Patent Application
20100096459
Moving laser beam readers or laser scanners, as well as solid-state imaging systems or imaging readers, have both been used to electro-optically read one-dimensional bar code symbols, particularly of the Universal Product Code (UPC) type, each having a row of bars and spaces spaced apart along one direction, and two-dimensional symbols, such as Code 49, which introduced the concept of vertically stacking a plurality of rows of bar and space patterns in a single symbol, as described in U.S. Pat. No. 4,794,239. Another two-dimensional code structure for increasing the amount of data that can be represented or stored on a given amount of surface area is known as PDF417 and is described in U.S. Pat. No. 5,304,786.

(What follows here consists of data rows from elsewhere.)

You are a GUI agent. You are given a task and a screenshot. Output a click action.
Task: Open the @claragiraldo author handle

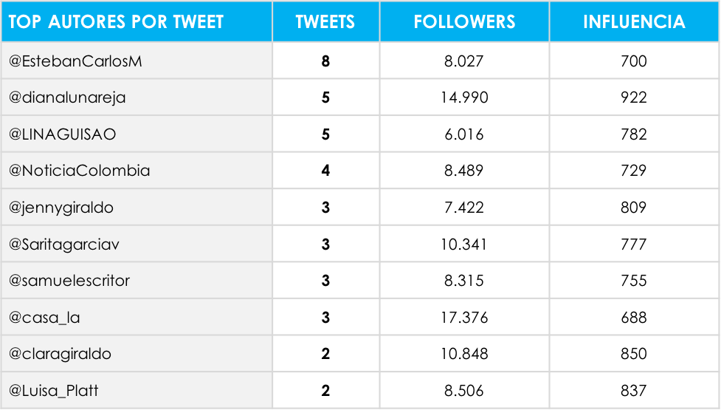60,354
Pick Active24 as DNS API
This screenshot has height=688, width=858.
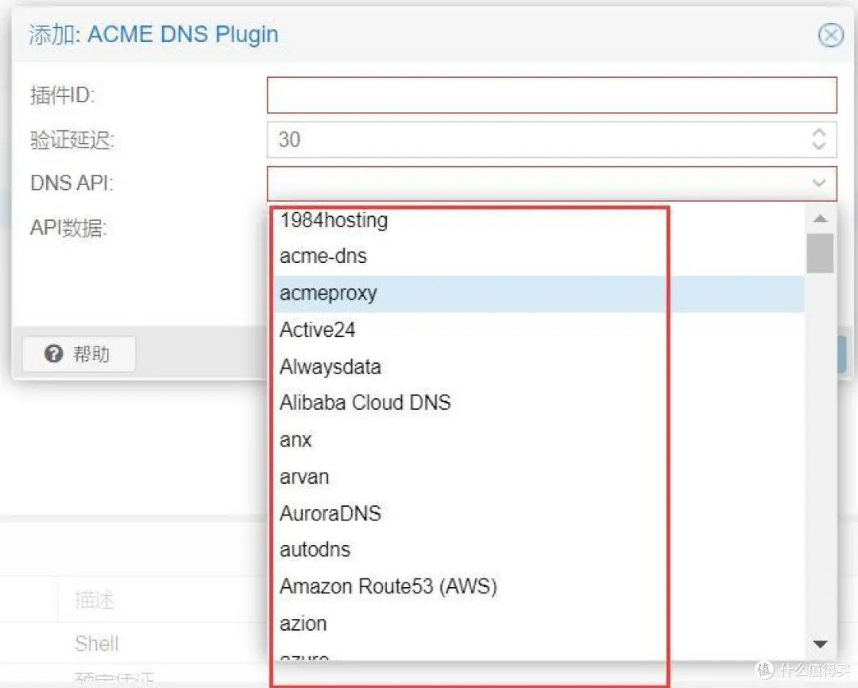click(318, 330)
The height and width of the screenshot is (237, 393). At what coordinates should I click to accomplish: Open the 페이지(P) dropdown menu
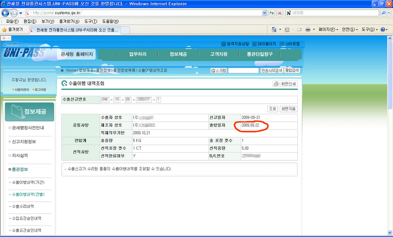328,30
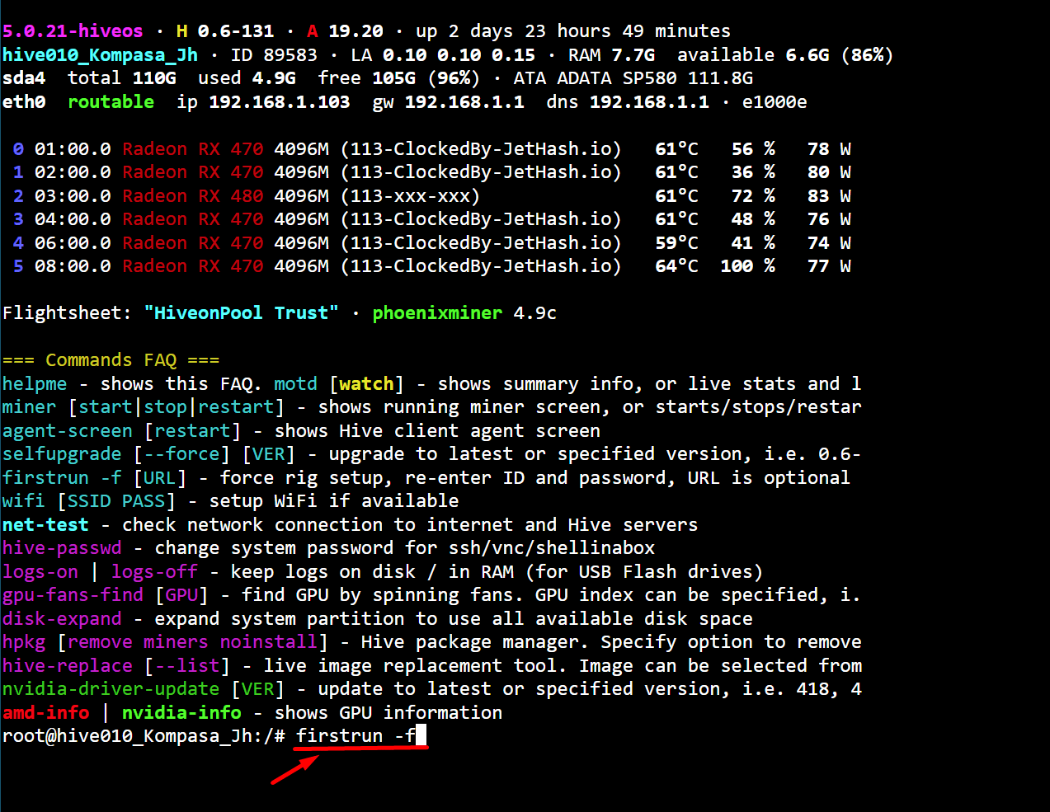Click the '=== Commands FAQ ===' heading

[x=111, y=359]
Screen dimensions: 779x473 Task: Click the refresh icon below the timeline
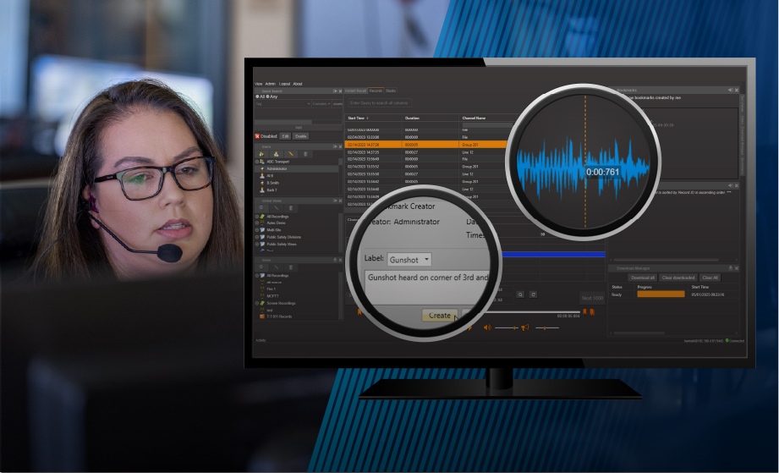(532, 294)
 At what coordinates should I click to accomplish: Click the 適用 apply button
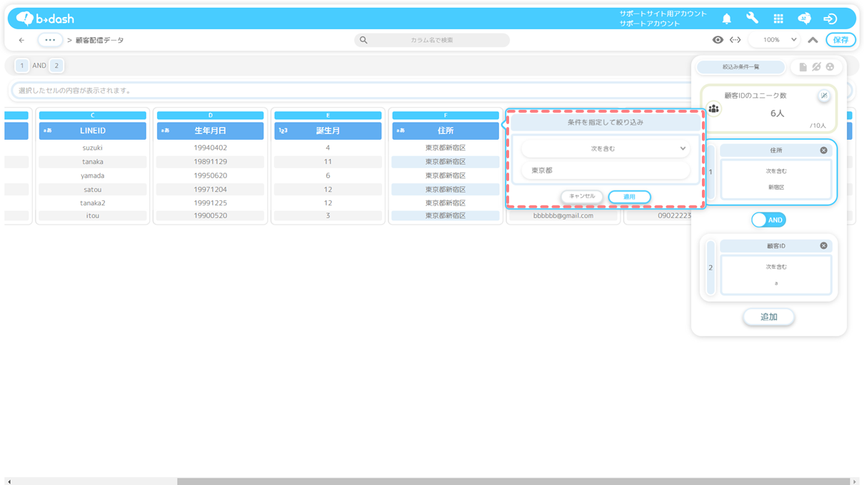pyautogui.click(x=629, y=197)
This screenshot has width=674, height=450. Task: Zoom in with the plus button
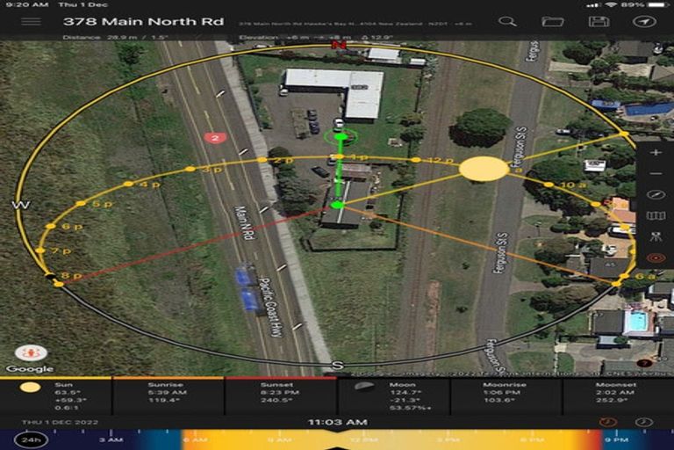655,152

Moving laser beam readers generally include a laser for emitting a laser beam, a focusing lens assembly for focusing the laser beam to form a beam spot having a certain size at a focal plane in a range of working distances, a scan component for repetitively scanning the beam spot across a target symbol in a scan pattern, for example, a scan line or a series of scan lines, across the target symbol multiple times per second, e.g., forty times per second, a photodetector for detecting light reflected and/or scattered from the symbol and for converting the detected light into an analog electrical signal, and signal processing circuitry including a digitizer for digitizing the analog signal, and a microprocessor for decoding the digitized signal based upon a specific symbology used for the symbol.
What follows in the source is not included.